2015-09-01 23:42:32 | Books
人工知能は人間を超えるか (角川EPUB選書)
松尾 豊
KADOKAWA / 中経出版


Kindle版にて読了。

ここのところ世間を賑わせている人工知能(AI)。
著者の解説によれば、現在は第三次AIブームだそうだ。
第一次ブームは1950~60年代、コンピュータで「推論・探索」をする研究が進んだ。
第二次ブームは1980年代、コンピュータに「知識」を入れることが試みられた。
そして、第三次ブーム、ビッグデータの時代に広がった機械学習と、技術的に大きなブレークスルーであるディープラーニング(特徴表現学習)が花盛りである、と。

第二次ブームでは、機械が「知識」を習得することの難しさが壁になった。
人間なら簡単に操ることのできる知識に関わる作業をコンピュータにやらせるのは想像以上に難しいらしい。
たとえば、以下のような難問がある。
フレーム問題:あるタスクを実行すrのに「関係ある知識だけを取り出してそれを使う」という、人間ならごく当たり前にやっている作業を人工知能に如何にして実行させるかという問題。
シンボルグラウンディング問題:人工知能が、記号(文字列、言葉)とそれが「意味」するものを結びつけることができない問題。

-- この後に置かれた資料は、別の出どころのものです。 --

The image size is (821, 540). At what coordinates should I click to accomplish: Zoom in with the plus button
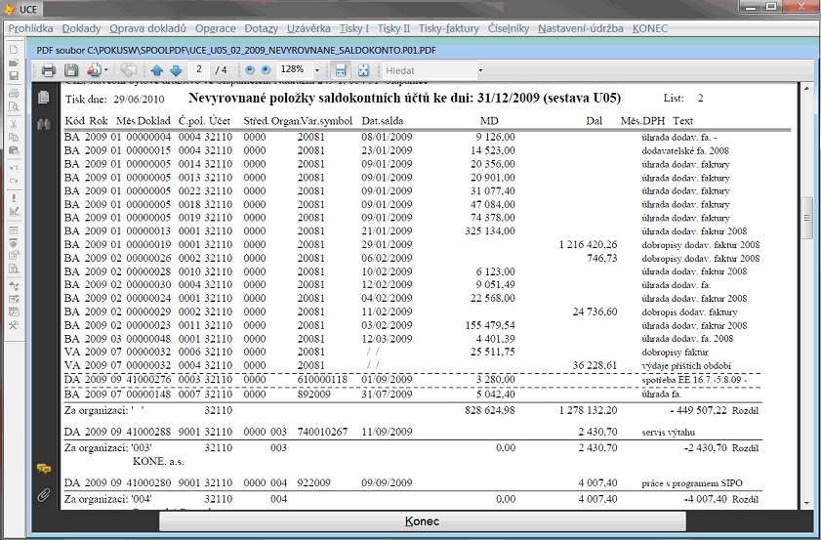266,70
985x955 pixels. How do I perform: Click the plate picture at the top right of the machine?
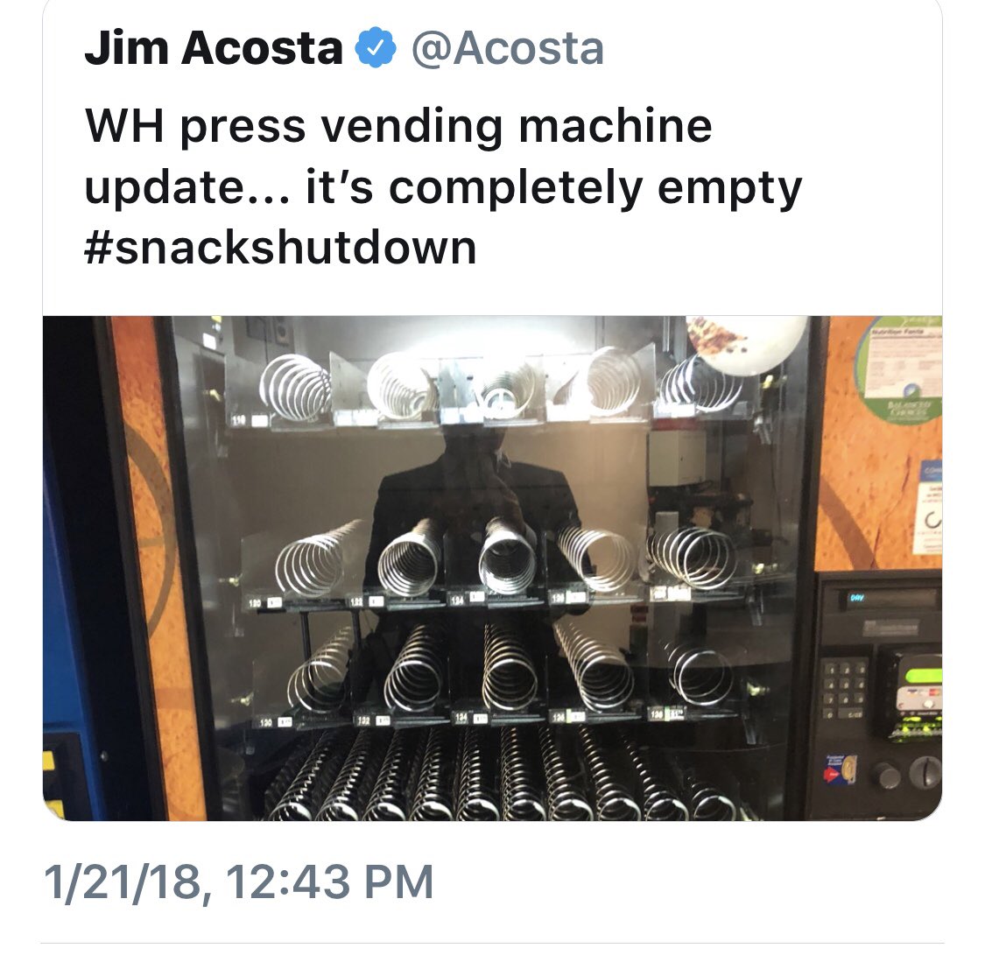coord(746,344)
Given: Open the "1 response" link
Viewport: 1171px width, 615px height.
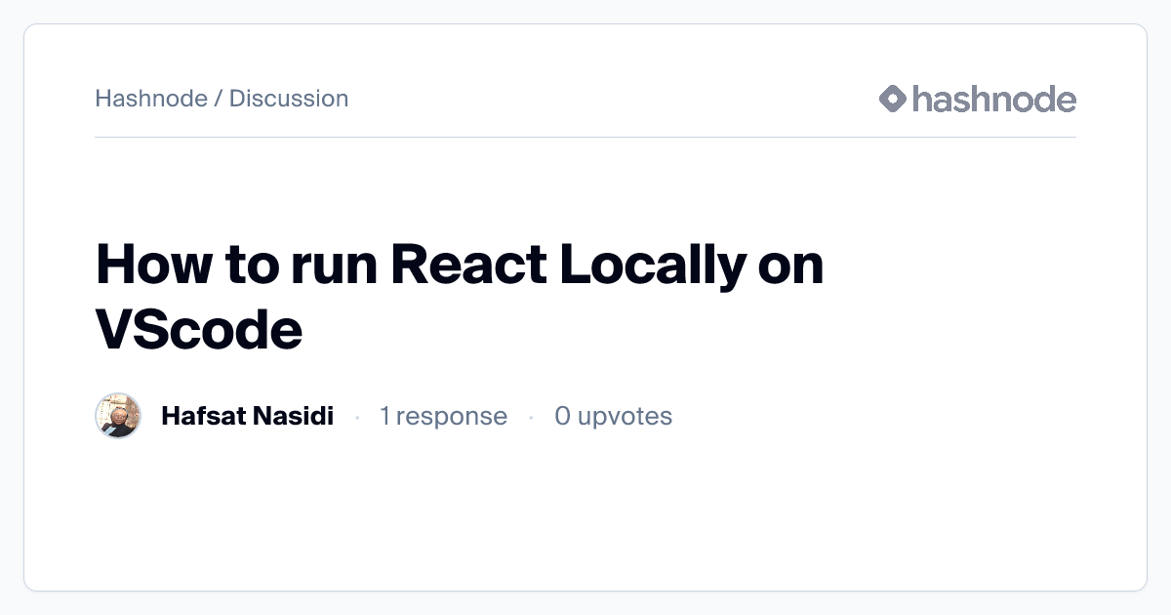Looking at the screenshot, I should (x=443, y=417).
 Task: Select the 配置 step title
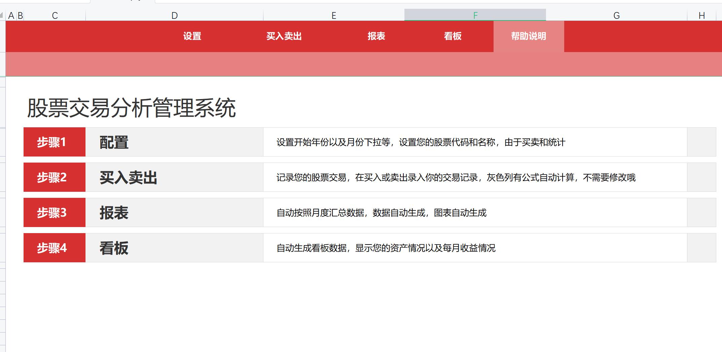(113, 142)
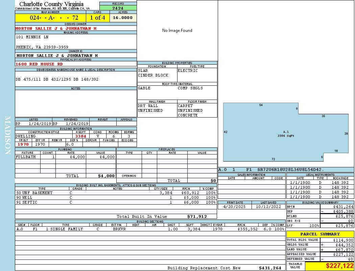Viewport: 355px width, 271px height.
Task: Select the 1600 RED HOUSE RD address
Action: click(39, 64)
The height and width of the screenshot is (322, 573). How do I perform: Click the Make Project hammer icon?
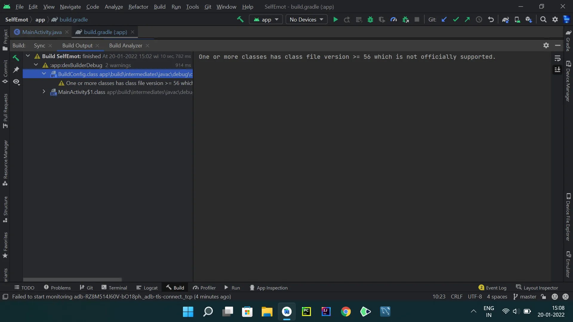240,20
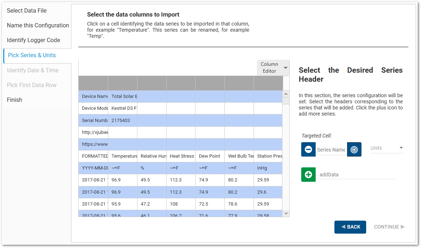Select the Heat Stress header cell
The image size is (421, 248).
tap(181, 156)
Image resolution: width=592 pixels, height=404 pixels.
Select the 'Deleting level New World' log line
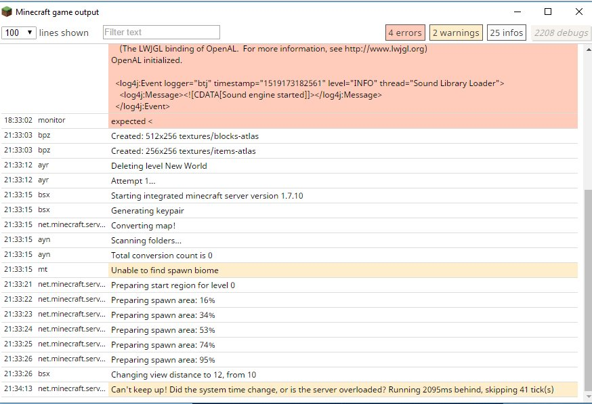coord(159,166)
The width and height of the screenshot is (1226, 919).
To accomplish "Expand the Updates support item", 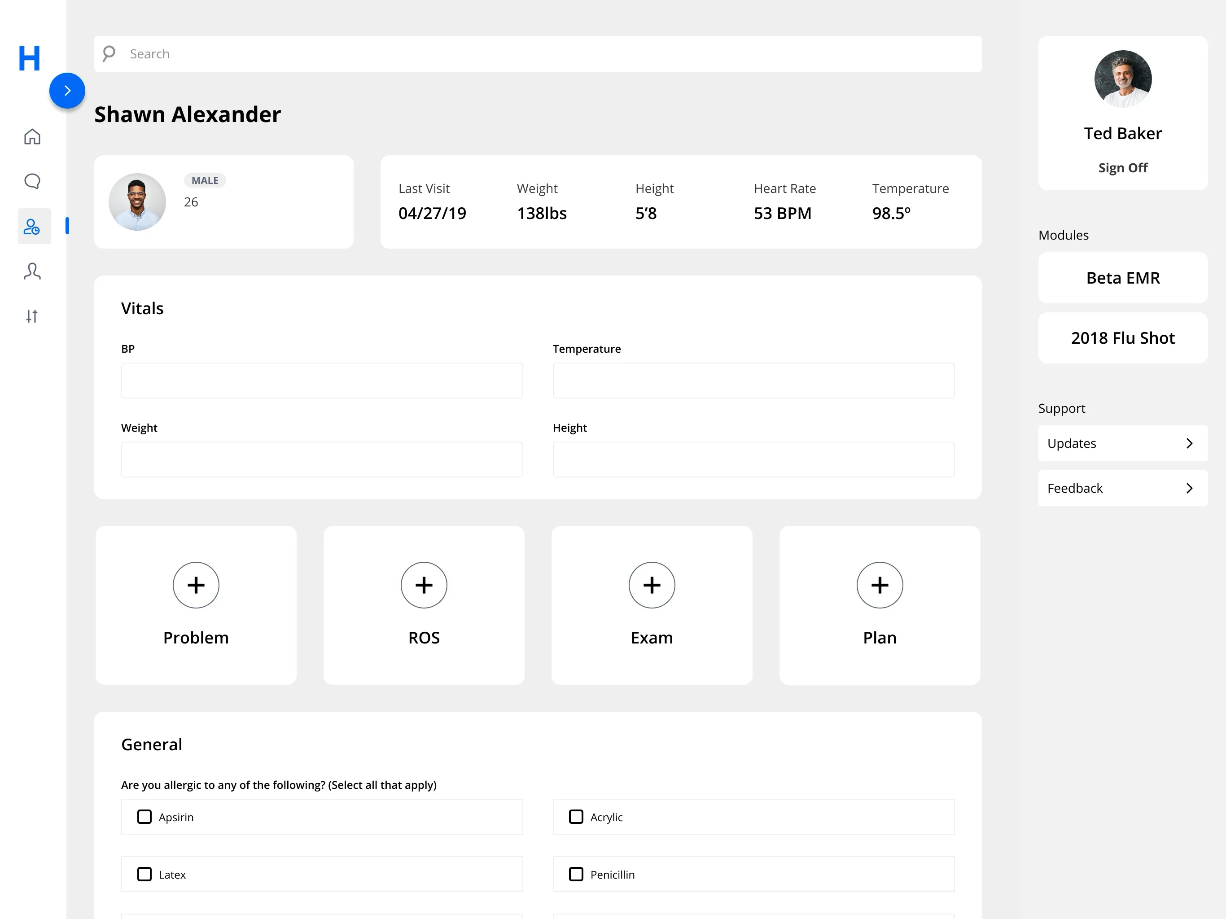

「知識」をたくさん投入しても、基本的に入力した知識以上のことはできない、というのが第二次人工知能ブームの限界であった。
こうした閉塞感を打破する技術が「機械学習」であり、そのキーファクターとなるのが「特徴量」。

特徴量というのは 、機械学習の入力に使う変数のことで、その値が対象の特徴を定量的に表す。
この特徴量に何を選ぶかで 、予測精度が大きく変化する、と。

ただし、特徴量を記述するのはあくまで人間であった。
これに革新をもたらすのが「ディープラーニング」である。

ディープラーニングは、データをもとに、コンピュータが自ら特徴量をつくり出す。人間が特徴量を設計するのではなく、コンピュータが自ら高次の特徴量を獲得し、それをもとに画像を分類できるようになる。ディープラーニングによって、これまで人間が介在しなければならなかった領域に、ついに人工知能が一歩踏み込んだのだ。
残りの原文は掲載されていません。